Perhaps there was a crack in time that transported me to that moment. A loophole. The namesake of this extraordinary weekend. A slit in some karmic wall that planted me at Hotel Bonvecchiati just so I could bear witness with other black diaspora women to our own souls unfolding. We were there to celebrate Simone Leigh because her artistic interest was built on celebrating us. It’s been a long time since I felt that kind of beauty. It’s been a long time since my tears conversed with the tears of others. Tears as loopholes. We were the sea. Black Mermaids on land celebrating our feet and carrying our tails as capes. We were each other’s loopholes. We acknowledged collectively that we had been our own loopholes for a long time.

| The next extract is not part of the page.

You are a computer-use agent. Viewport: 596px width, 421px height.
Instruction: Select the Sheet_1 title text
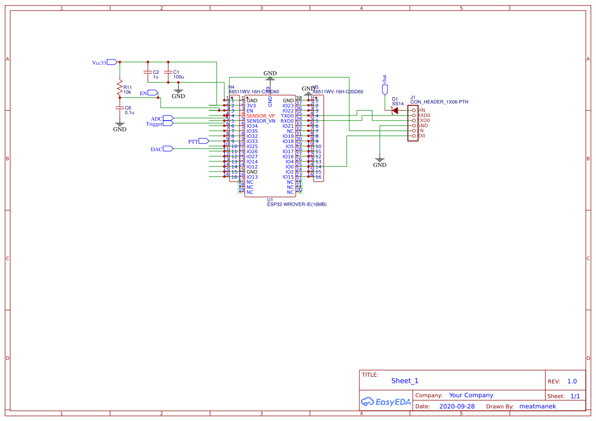click(x=405, y=381)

I am taking a deeper breath because even writing this right now feels like an escape, a return to that moment. Words are my playmates ever since I was a smallie so the words loophole and retreat fascinate especially because of what it’s connected to. Harriet Jacobs. Simone Leigh. Rashida Bumbray and so many more, black women. Retreat is a war word. To be more specific a military tactic or strategy kind of word. It is also an architectural word, one that in its etymology defines a particular type of space. Land or water. The word speaks to the idea of returning, changing position. Navigation and defence. Time and development. It’s funny how making sense of something just drives you deeper into the thing. Mermaids inverting themselves on land. Like rising simbi. Like living kalungas. Landing across the water and watering the land. We were retreating to ourselves. What better and safer place is there for black women than inside herself amongst her sisters.
And then there was Rashida Bumbray. The curator of Loophole of Retreat, Venice. My friend. For real. She did something so brilliant besides stand at the threshold and usher us all into this moment with the other mermaid midwives, Tina Campt and Saidiyah Hartman and of course, the architect and archaeologist we call artist, Simone Leigh. Rashida did something so brilliant, so profound and when I recognised what tangible liminality she had conjured I whispered to myself tambourine as timekeeper. She bent a space where no words were necessity to administer a start and stop. Her ancestral jewel toned voice and gently rattling tambourine told us when things should start and when they were going to stop. It was genius, spiritual and a model for ancestral embodied learning and presentation. I am sure there are better ways to describe this feeling and I am not sure I will ever locate them. All I know is the overarching architecture of a tambourine is its life as a baby hand drum with cymbals as fingers. Touching everything and disturbing nothing but the attention of those who know how to alert their keenness, how to retreat being response able. A tambourine is a war instrument. Did you know that? I don’t think I even thought about it like that until I just wrote it. But it is. What wonder, small and carefully powerful enough to shift time in Venice. My friend, Rashida Bumbray did that. She taught me that a tambourine is a timekeeper.